La sentenza della Corte Suprema del Pakistan che ha assolto questa mattina Asia Bibi evitandole così l'impiccagione per il reato di blasfemia è arrivata in un'aula blindata dove la donna, cattolica e madre di cinque figli, in carcere da 3.421 giorni, non era presente.
Immediatamente sono scattate le reazioni degli estremisti musulmani che fino all'ultimo aveva cercato con la minaccia di violenze diffuse di portare al patibolo la donna. Per essi la sentenza rappresenta un cedimento a “pressioni internazionali” e non un atto di giustizia. Ora temono una sua uscita dal Paese, reso possibile da un giudizio dell'Alta corte della capitale Islamabad che ha negato l'inclusione di Asia Bibi nella lista dei cittadini a cui è vietato l'espatrio. Una soluzione positiva, salvo che non vengano trovate ragioni legali impediscano una scarcerazione immediata, resa possibile da un contesto profondamente cambiato negli ultimi mesi.

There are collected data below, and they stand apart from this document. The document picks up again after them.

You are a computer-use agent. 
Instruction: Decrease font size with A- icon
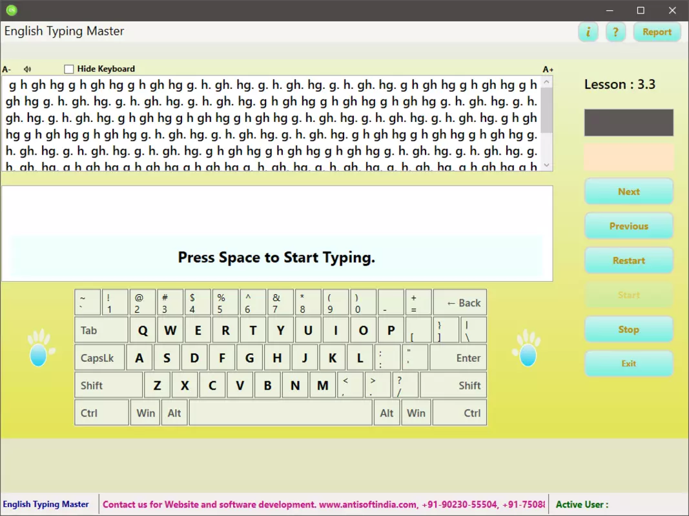pyautogui.click(x=6, y=69)
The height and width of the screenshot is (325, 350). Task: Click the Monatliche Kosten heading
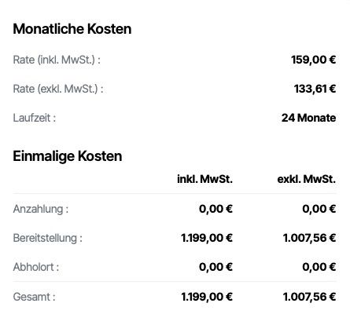pyautogui.click(x=72, y=29)

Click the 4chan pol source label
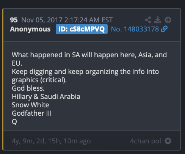click(146, 141)
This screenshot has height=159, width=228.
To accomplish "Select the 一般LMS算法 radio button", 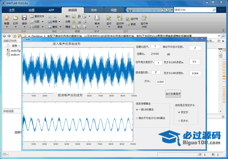I will [137, 109].
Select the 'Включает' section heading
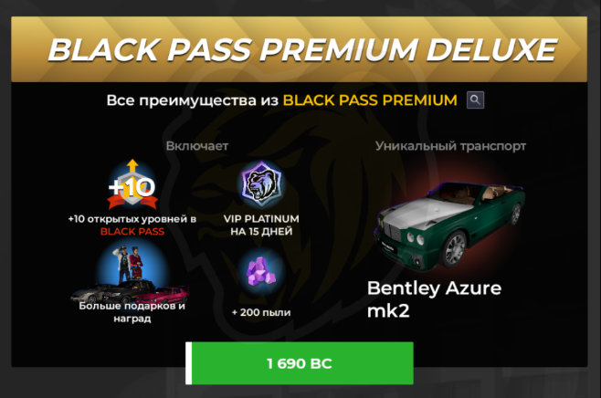 tap(197, 146)
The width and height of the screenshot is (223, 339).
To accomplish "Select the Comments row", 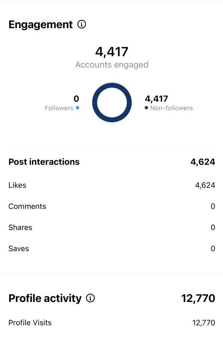I will tap(112, 207).
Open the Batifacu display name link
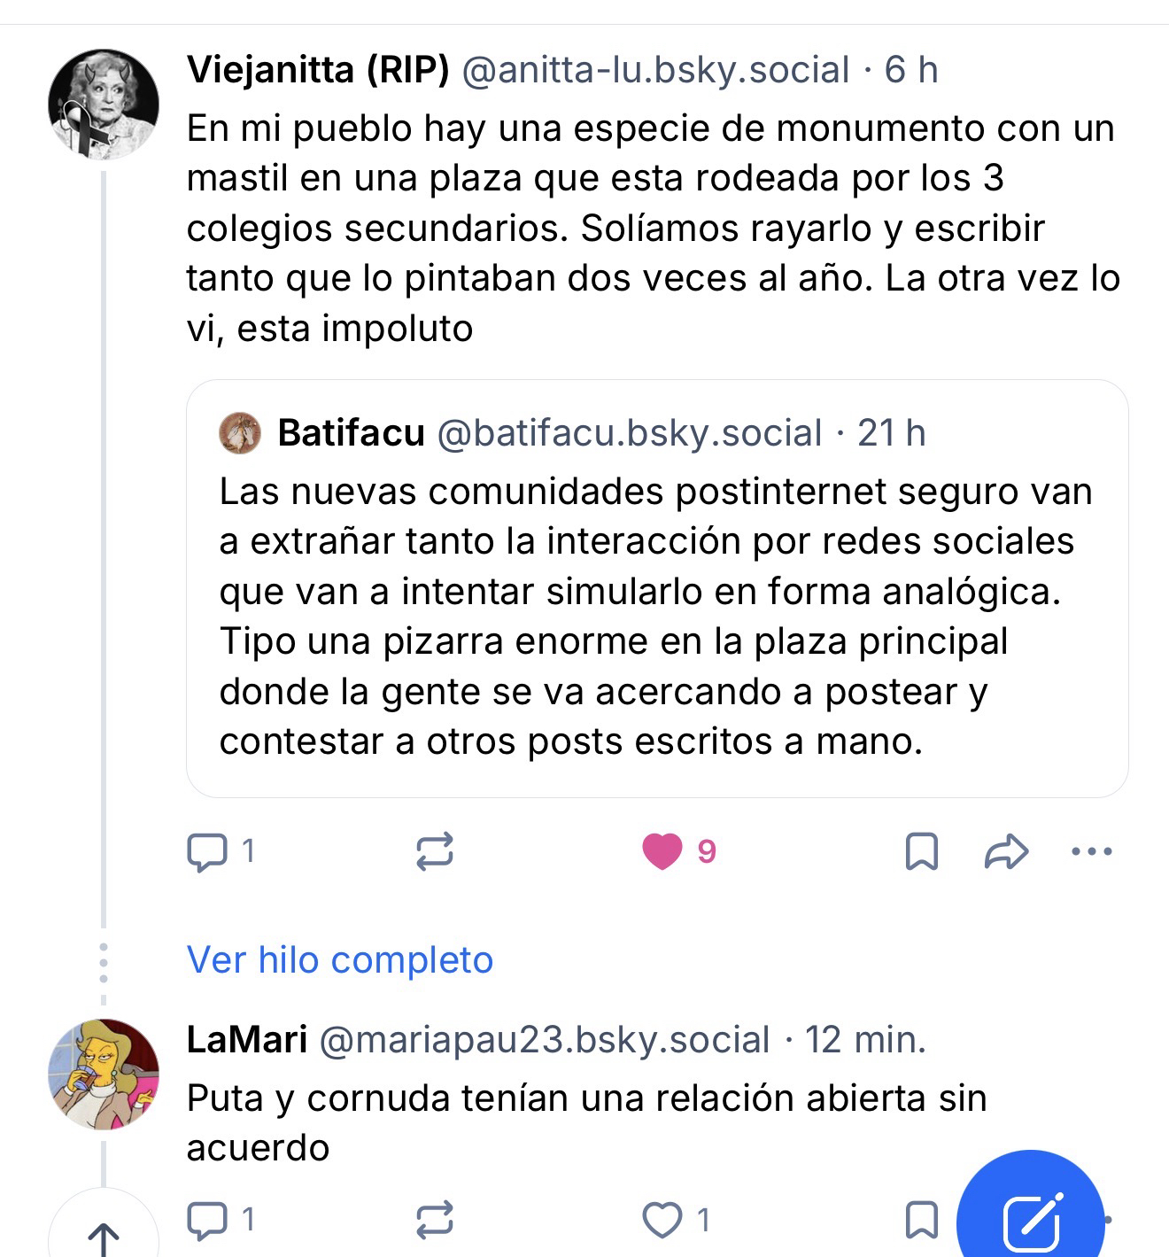Image resolution: width=1169 pixels, height=1257 pixels. click(x=351, y=433)
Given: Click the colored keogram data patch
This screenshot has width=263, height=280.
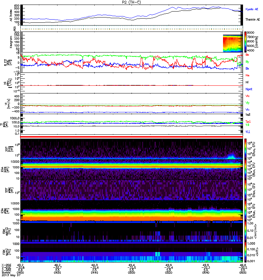Looking at the screenshot, I should click(x=232, y=43).
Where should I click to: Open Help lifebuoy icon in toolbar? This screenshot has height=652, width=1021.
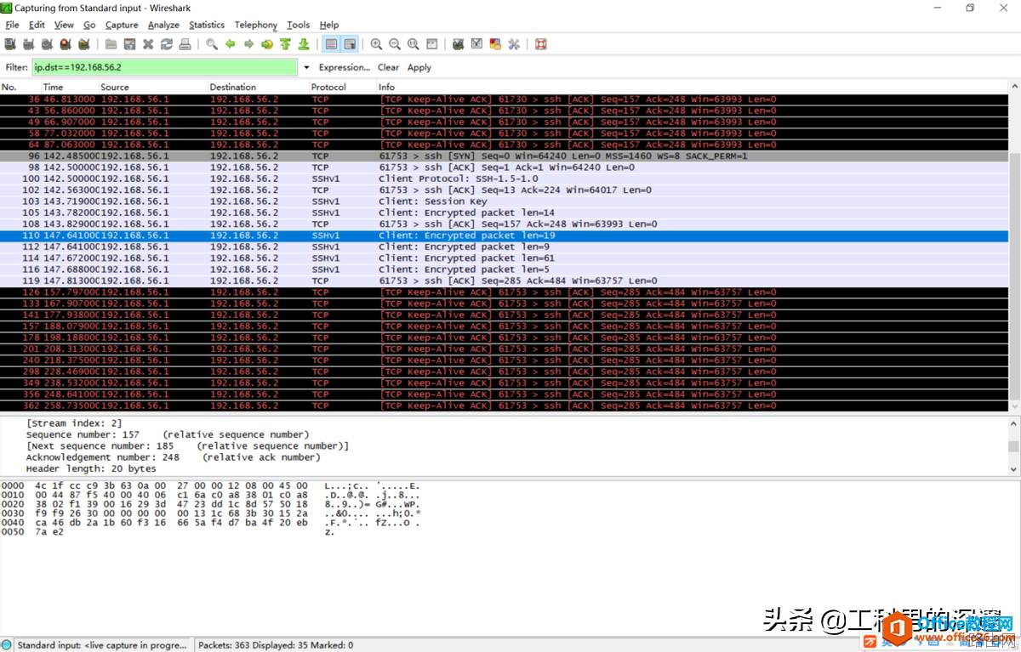point(541,44)
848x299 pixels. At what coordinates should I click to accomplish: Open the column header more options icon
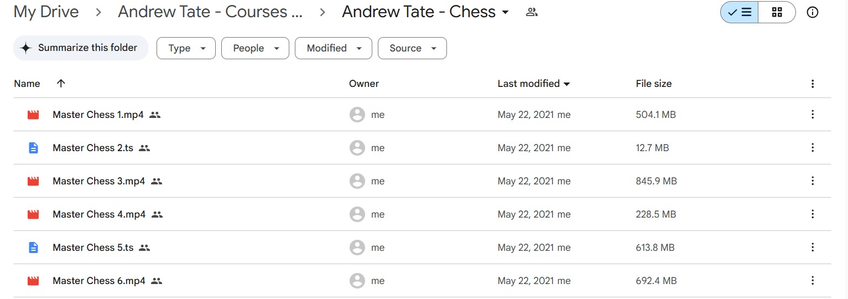[x=812, y=84]
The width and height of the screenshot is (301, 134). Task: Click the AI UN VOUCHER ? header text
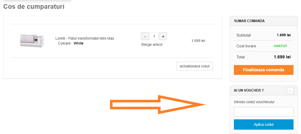pyautogui.click(x=249, y=90)
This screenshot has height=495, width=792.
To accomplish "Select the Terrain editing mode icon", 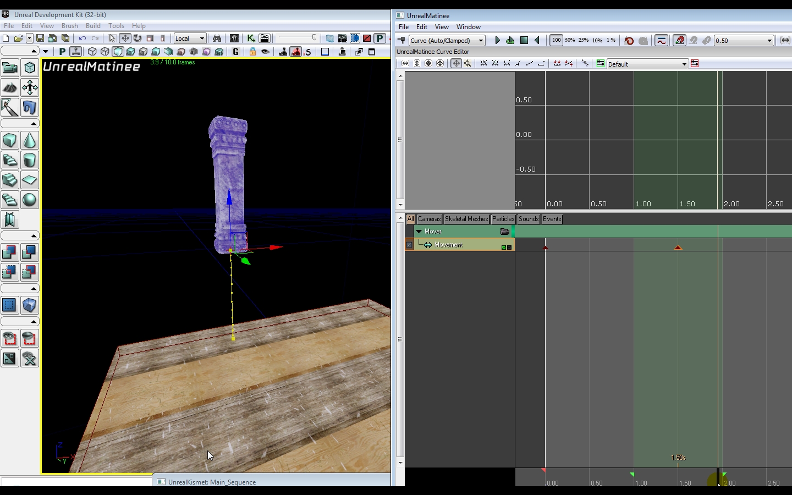I will pos(10,87).
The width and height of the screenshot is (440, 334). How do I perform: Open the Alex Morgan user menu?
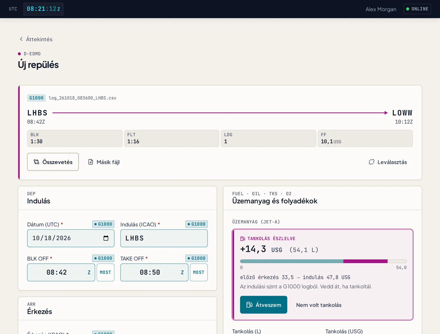[x=381, y=9]
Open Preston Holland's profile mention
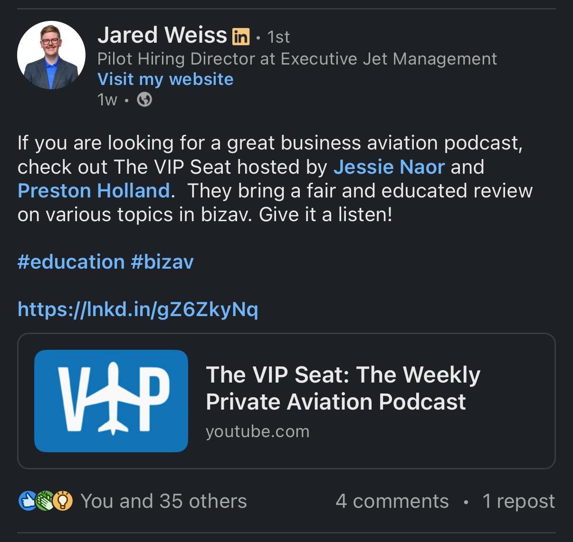Image resolution: width=573 pixels, height=542 pixels. point(94,191)
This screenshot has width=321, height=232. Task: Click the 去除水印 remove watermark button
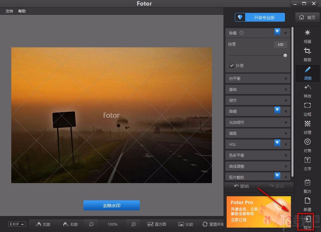111,205
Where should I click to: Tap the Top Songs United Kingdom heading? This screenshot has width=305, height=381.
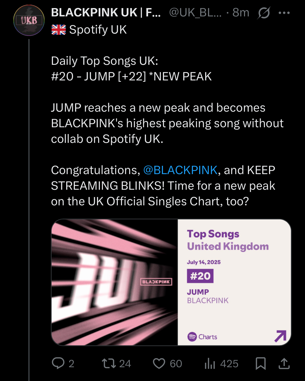click(228, 240)
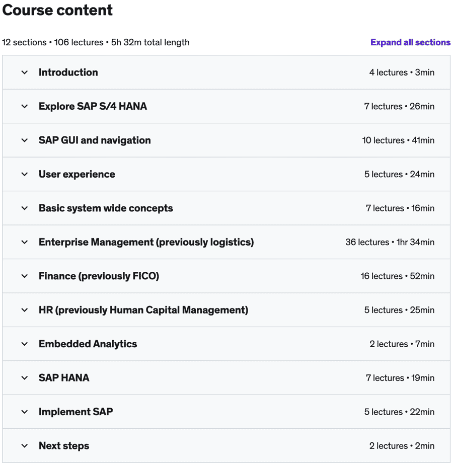The height and width of the screenshot is (465, 453).
Task: Click chevron next to HR section
Action: coord(25,310)
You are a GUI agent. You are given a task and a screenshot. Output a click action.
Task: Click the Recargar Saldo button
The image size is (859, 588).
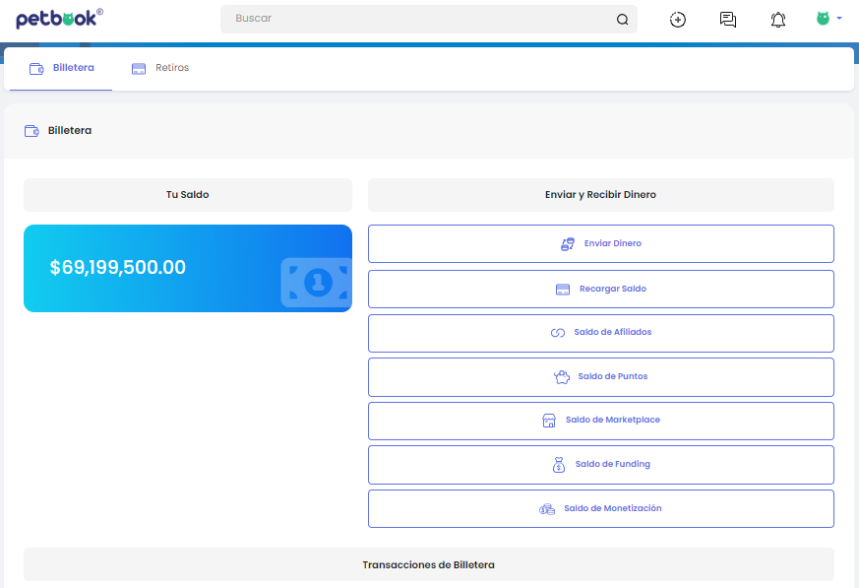[600, 289]
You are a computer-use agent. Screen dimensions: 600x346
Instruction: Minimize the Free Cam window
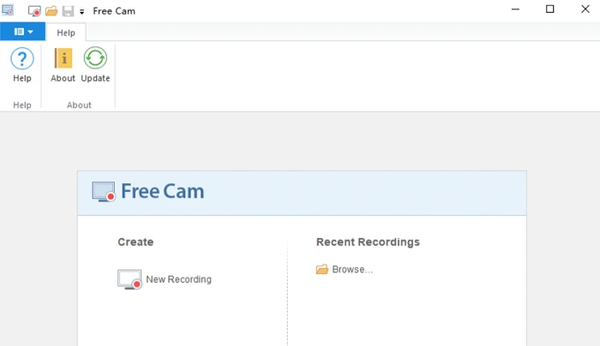(515, 9)
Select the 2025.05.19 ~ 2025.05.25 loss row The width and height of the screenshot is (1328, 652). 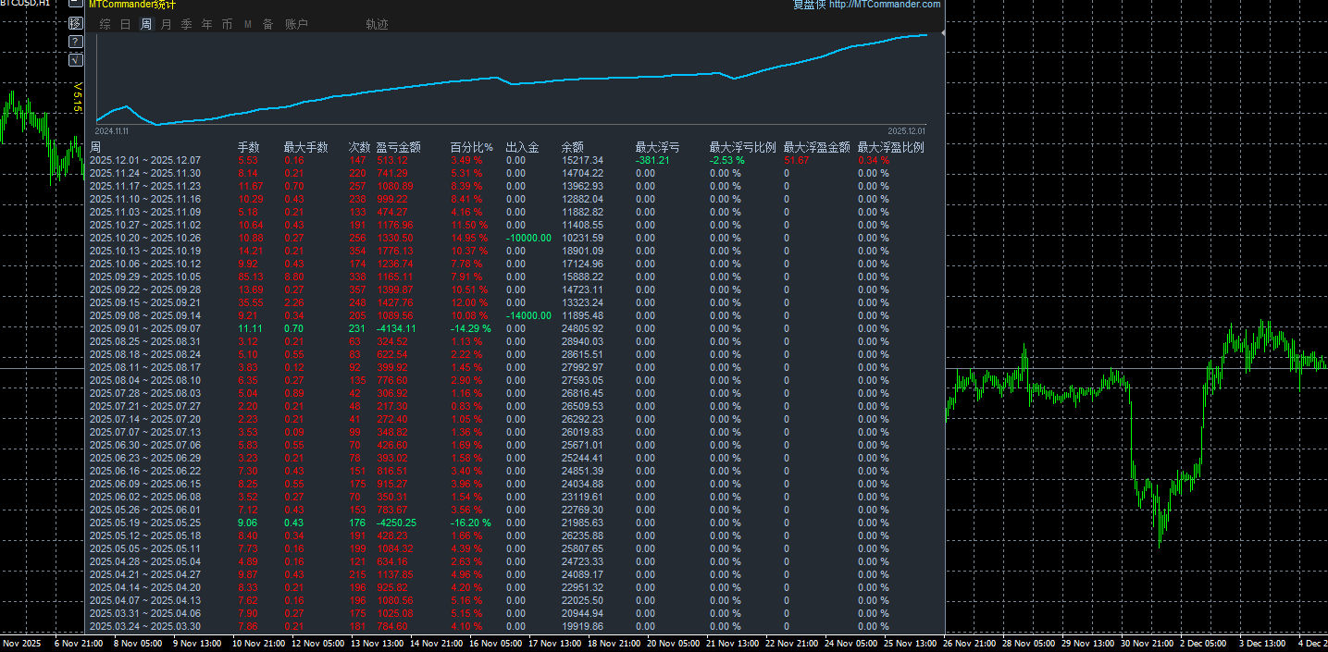point(516,523)
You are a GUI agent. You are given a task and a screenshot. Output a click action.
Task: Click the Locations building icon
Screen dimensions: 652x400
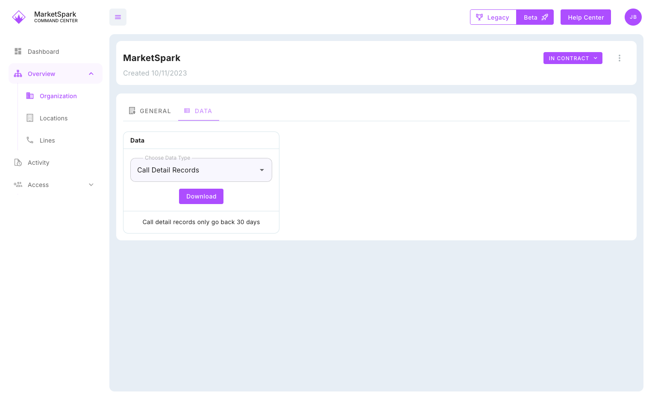pyautogui.click(x=30, y=118)
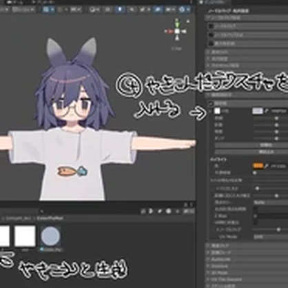Click the second wide button under the main color sliders
Image resolution: width=288 pixels, height=288 pixels.
click(x=251, y=152)
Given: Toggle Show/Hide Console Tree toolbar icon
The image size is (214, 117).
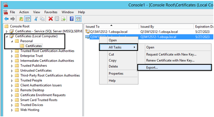Looking at the screenshot, I should [28, 19].
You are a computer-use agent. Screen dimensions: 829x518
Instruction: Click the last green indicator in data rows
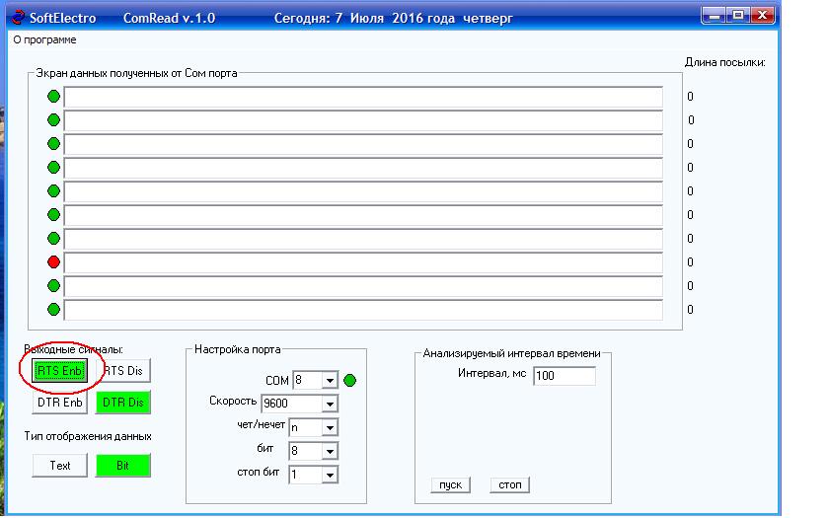click(53, 310)
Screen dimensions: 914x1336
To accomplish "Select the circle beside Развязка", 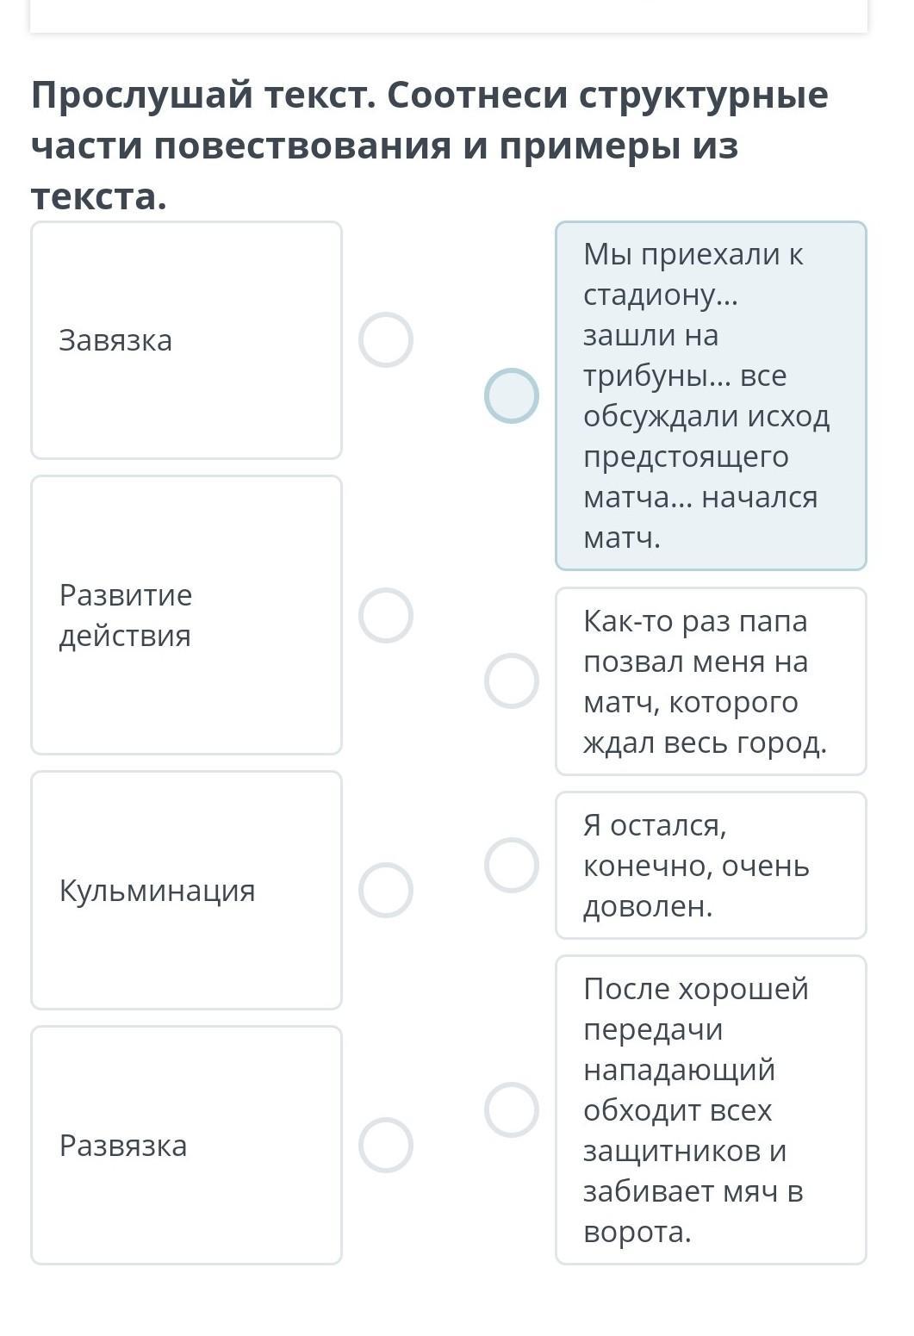I will [385, 1145].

Alla guida del secondo Paese al mondo come popolazione è ora è un governo di tendenze islamiste moralizzatrici ma non estremiste guidato da Imran Khan, che non ha mostrato finora alcuna intenzione discriminatoria e che ha anche ottenuto il sostegno delle forze armate nel cercare di riportare il Paese a livelli accettabili di sicurezza e sviluppo.
Proprio questo coordinamento di potere politico, controllo militare e accoglienza della società civile potrà garantire una stabilità che tanti ormai in Pakistan considerano essenziale dopo anni di tensioni, attentati e crisi economica.